The protagonist, Jane Ellsworth, is in many ways the archetypal Regency heroine; a single woman who believes (as do the rest of her family), that she is fated to remain a spinster on the unmarried scrapheap even though she is only in her twenties. She is insecure about her plain looks, while harbouring envious feelings toward her teenage sister who is known for her stunning beauty and numerous suitors. Yet despite the lack of hope about her marriage prospects, Jane pines after one of her sister’s suitors who is a long time friend of the Ellsworth family, even though she has no faith that her non-physical attributes will earn his affections; or anyone else’s for that matter.
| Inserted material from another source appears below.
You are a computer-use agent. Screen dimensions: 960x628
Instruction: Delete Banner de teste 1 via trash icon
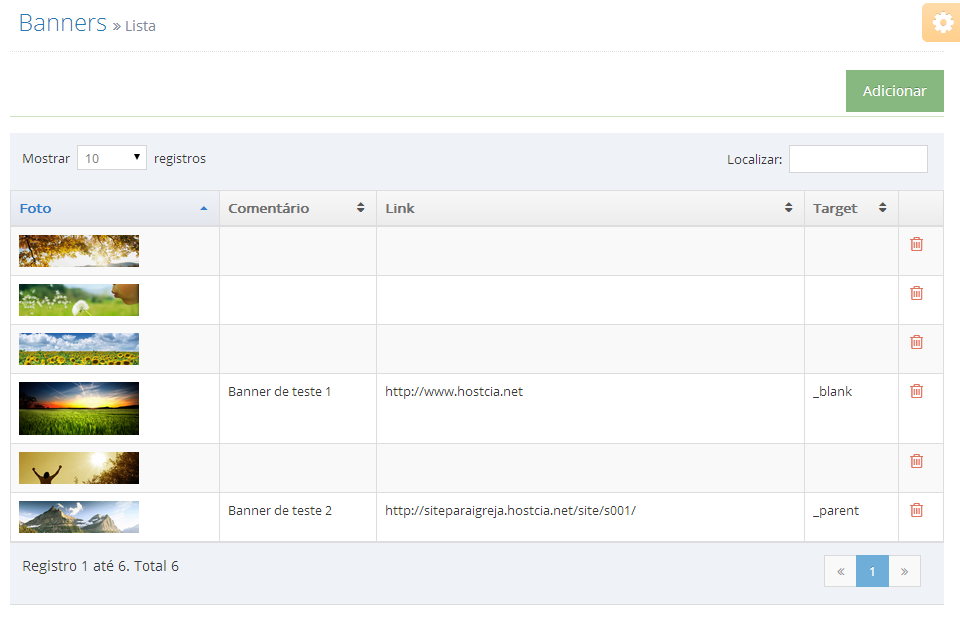917,391
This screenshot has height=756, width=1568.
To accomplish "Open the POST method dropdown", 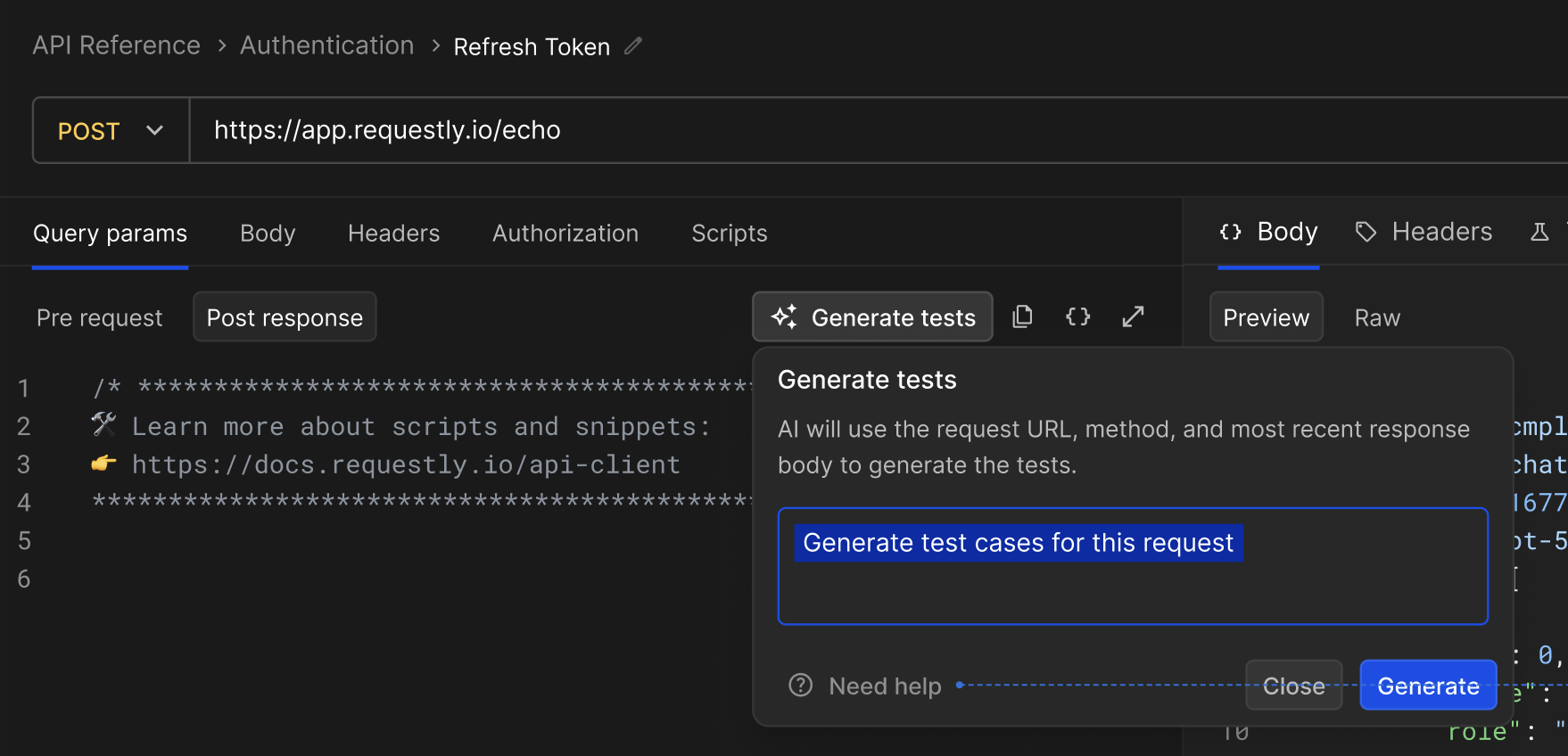I will (111, 131).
There isn’t a great deal to say about the book’s narrative. It is a short and simple story of a young woman who prioritises looking for love, while also being mindful of protecting the family honour, over her professional ambitions; a tale rendered all too predictable by its adherence to its Regency tropes. It wouldn’t really be a spoiler to point out that the man who Jane lusts after proves to be unworthy of her; that her true soulmate is right under her nose but it takes her an age to realise it on account of him appearing to be such a dick when they initially become acquainted. There is little in the way of originality in how the story ultimately progresses, although it must be said that Kowal does succeed in capturing the essence of the time period very well; no doubt the result of diligent research on her part. The setting feels genuinely authentic without the writing being too antiquated for contemporary readers.
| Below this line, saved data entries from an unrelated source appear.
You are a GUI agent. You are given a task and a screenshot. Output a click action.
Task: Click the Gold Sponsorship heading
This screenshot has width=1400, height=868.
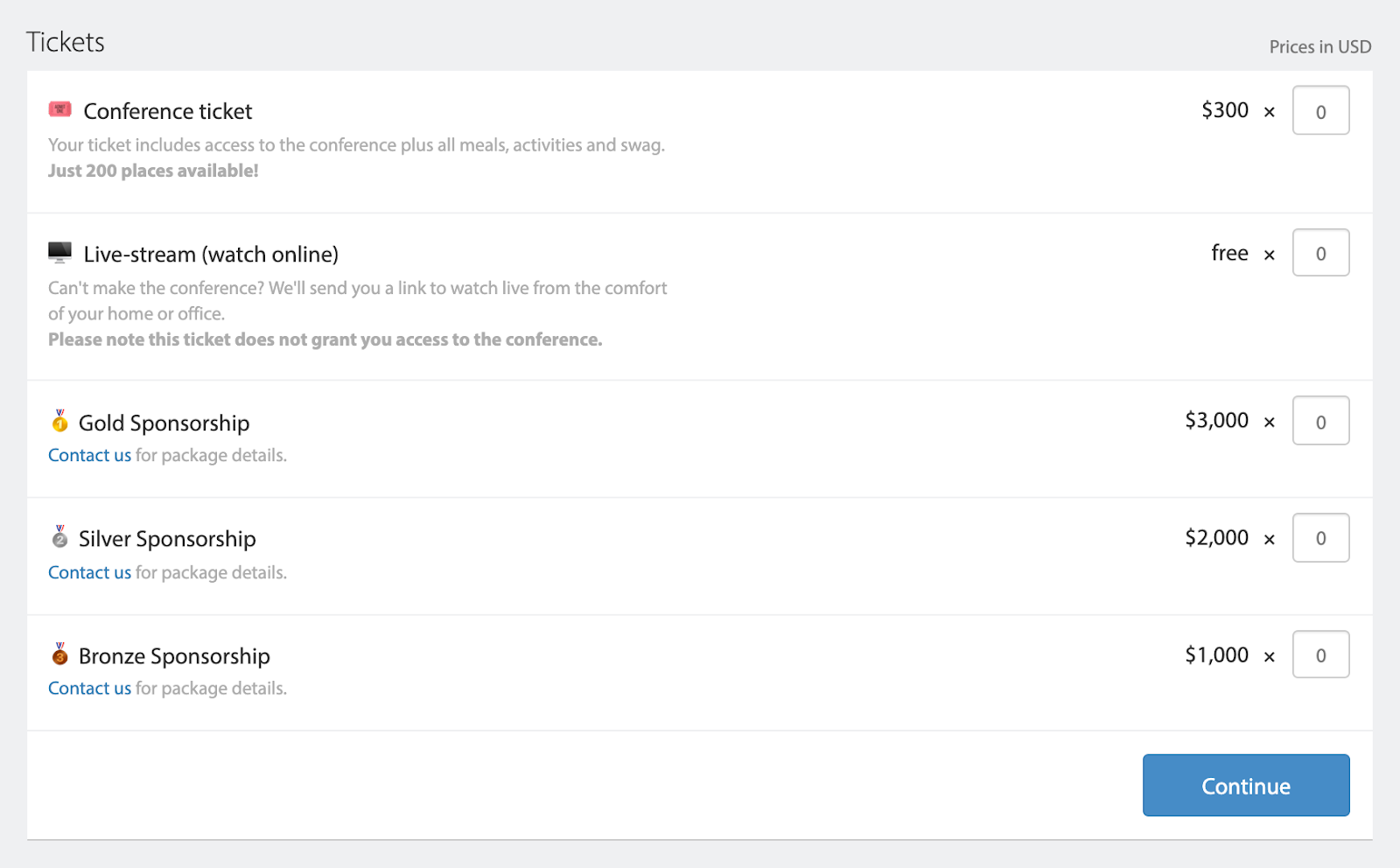(164, 423)
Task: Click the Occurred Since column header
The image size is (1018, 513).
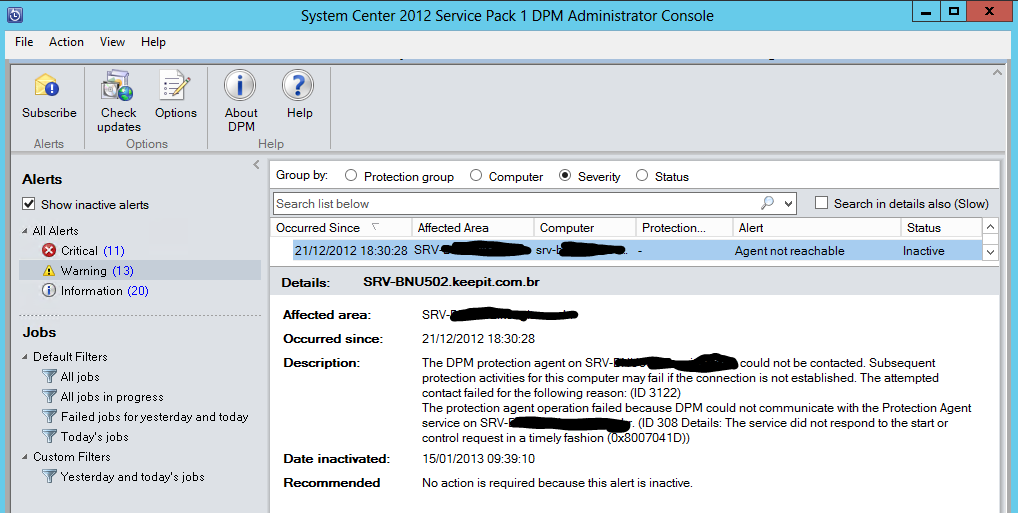Action: pos(318,228)
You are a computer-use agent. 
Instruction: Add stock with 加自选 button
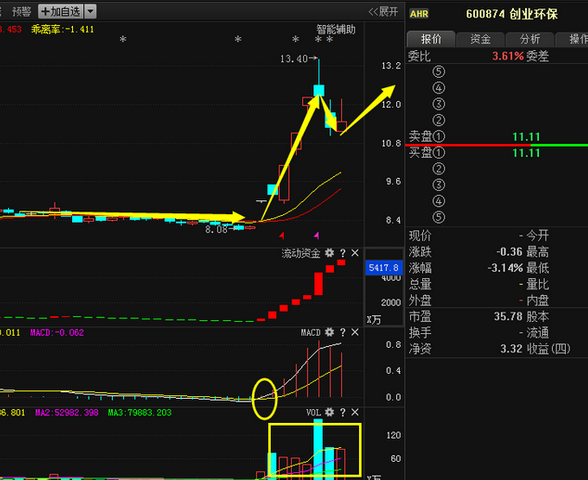click(60, 12)
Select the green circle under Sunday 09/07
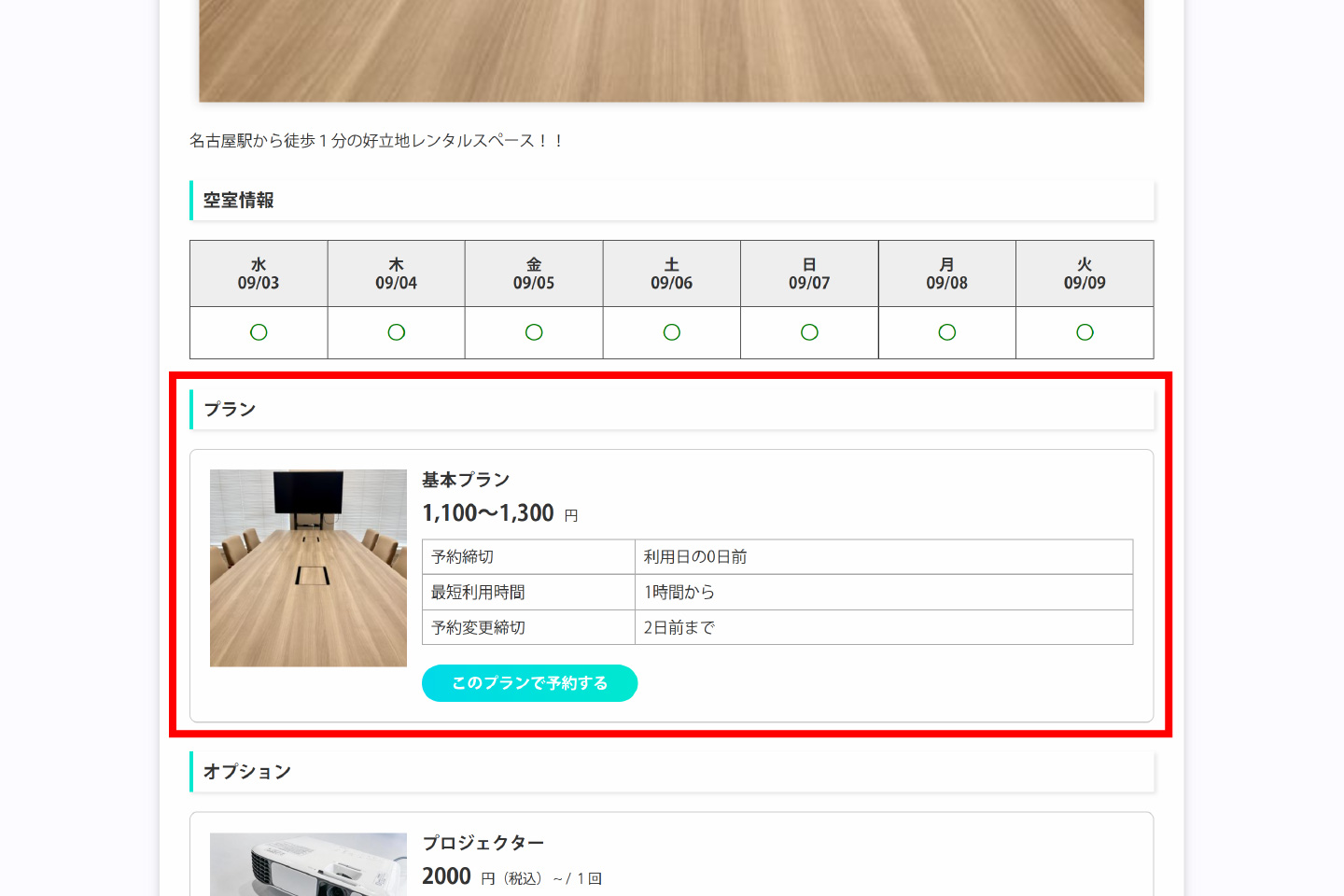The height and width of the screenshot is (896, 1344). [809, 332]
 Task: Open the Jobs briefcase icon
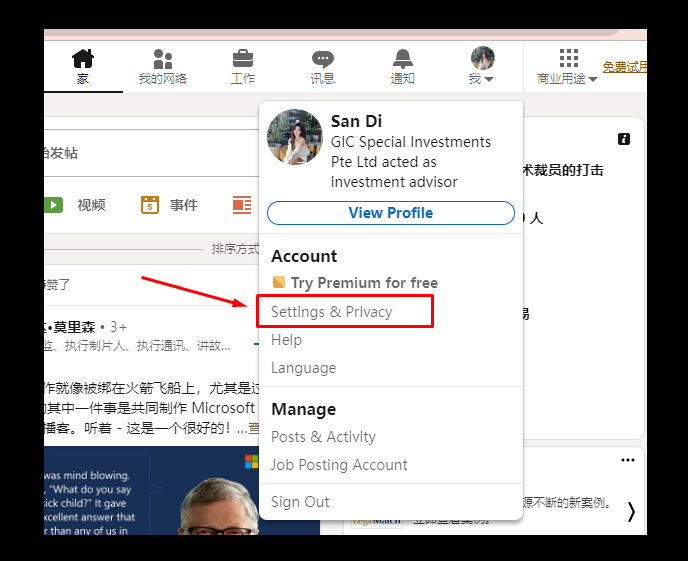pos(242,58)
The one genuinely interesting aspect of the book, which prevents it from being a conventional Regency romance novel, comes courtesy of its fantasy component. Kowal has infused her story with magic and a very creative magic system. In this alternate reality setting a form of magic known as Glamour is a real and accepted phenomena. Jane is a skilled Glamourist, despite her lack of formal training, which means she is able to conjure elaborate visual illusions. Glamourists are viewed by society in much the same way as traditional artists. The more adept and creative Glamourists can and do become highly regarded for their craft; at least that is the case for the male ones. They can acquire wealthy patrons, have their work exhibited, as well as embark on tours.
Being a woman Jane is both reluctant to pursue the vocation of a Glamourist, or to even acknowledge and accept just how accomplished she is in the use of Glamour. Which isn’t particularly surprising as she receives little in the way of encouragement. The author’s descriptions of Jane’s use of her Glamour are not only clever and well conceived, they are actually rather enjoyable to read too.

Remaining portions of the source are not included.